## [INPUT ROWS]
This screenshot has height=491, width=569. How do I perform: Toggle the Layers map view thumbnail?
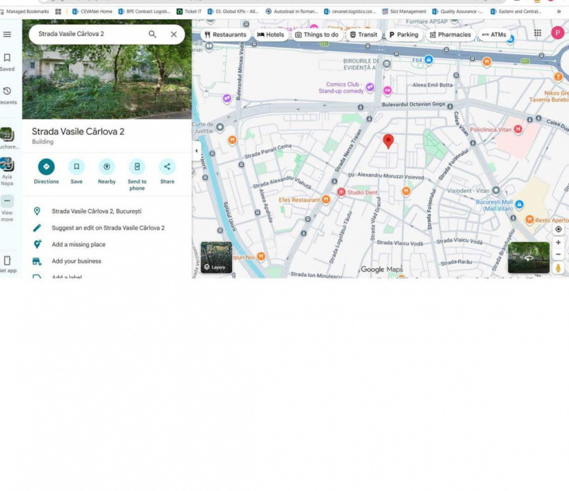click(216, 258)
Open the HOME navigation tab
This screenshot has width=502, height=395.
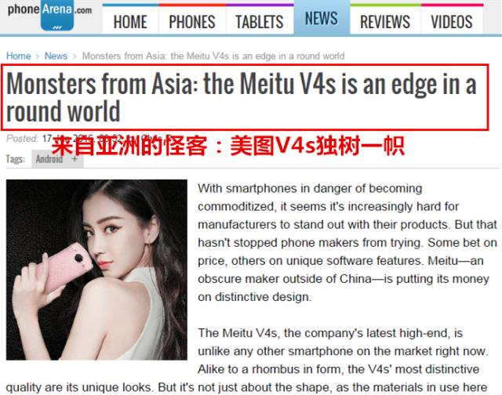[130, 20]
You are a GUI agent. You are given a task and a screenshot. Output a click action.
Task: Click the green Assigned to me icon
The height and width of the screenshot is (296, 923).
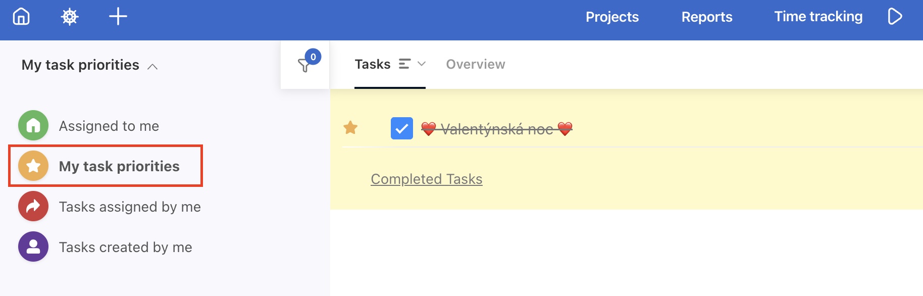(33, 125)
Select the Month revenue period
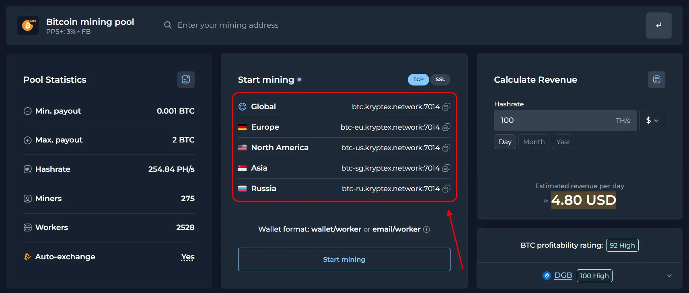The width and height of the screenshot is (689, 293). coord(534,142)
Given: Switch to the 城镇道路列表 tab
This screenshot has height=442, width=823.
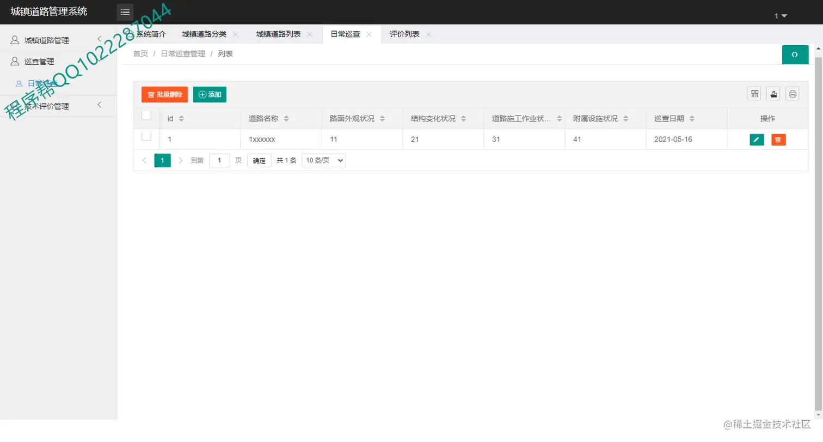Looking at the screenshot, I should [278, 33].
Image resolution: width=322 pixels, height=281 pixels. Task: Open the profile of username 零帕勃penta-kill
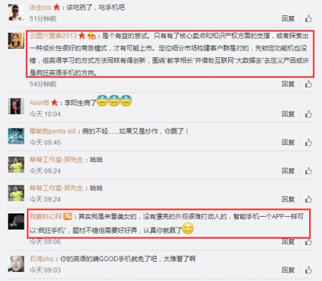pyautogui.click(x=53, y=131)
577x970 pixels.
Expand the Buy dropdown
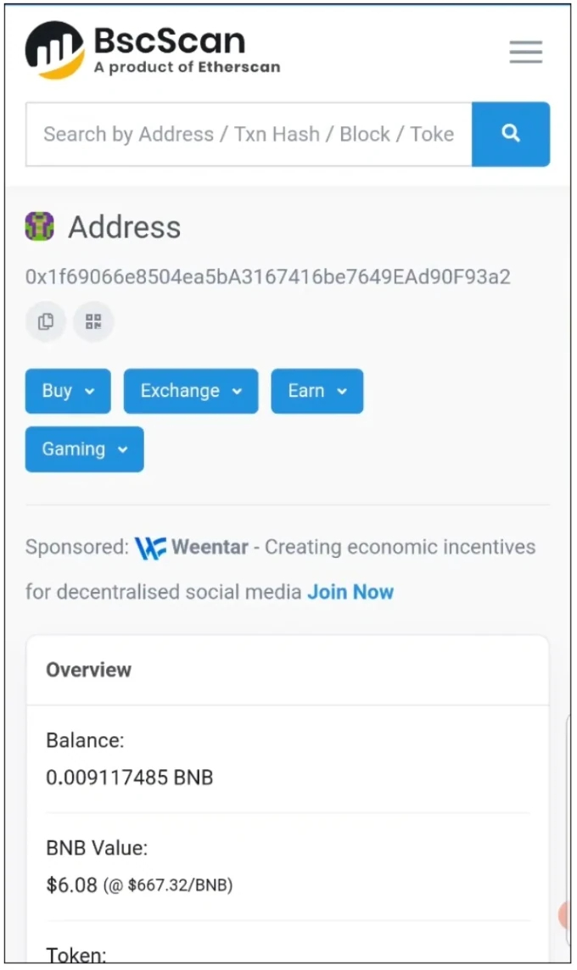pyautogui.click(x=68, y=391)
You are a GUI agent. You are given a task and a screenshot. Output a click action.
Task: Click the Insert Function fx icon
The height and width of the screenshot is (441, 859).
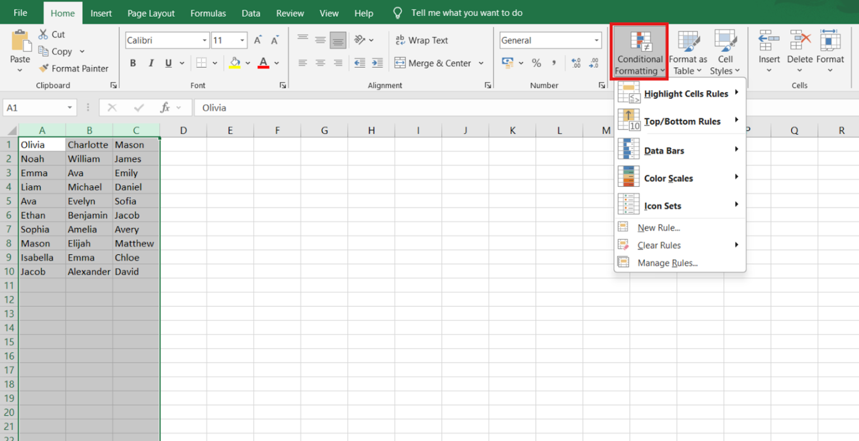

## [EXERCISE PROMPT]
Rewrite all the material above, swapping "GUI agent" for "screen assistant" wherever it appears and changing nothing else. Leave the pictures out.

## [FINAL RESULT]
This screenshot has height=491, width=569. How do I perform: Toggle the Layers map view thumbnail?
click(216, 258)
Open the HOME navigation tab
This screenshot has width=502, height=395.
[130, 20]
You are a screen assistant. You are given a task and a screenshot. Output a click action.
Task: Click the green Assigned to me icon
The height and width of the screenshot is (296, 923).
(33, 125)
Select the Month revenue period
The width and height of the screenshot is (689, 293). coord(534,142)
Given: Switch to the 城镇道路列表 tab
This screenshot has height=442, width=823.
Looking at the screenshot, I should [278, 33].
Image resolution: width=322 pixels, height=281 pixels. Task: Open the profile of username 零帕勃penta-kill
pyautogui.click(x=53, y=131)
577x970 pixels.
Expand the Buy dropdown
pyautogui.click(x=68, y=391)
You are a screen assistant. You are given a task and a screenshot. Output a click action.
Task: Click the Insert Function fx icon
The height and width of the screenshot is (441, 859).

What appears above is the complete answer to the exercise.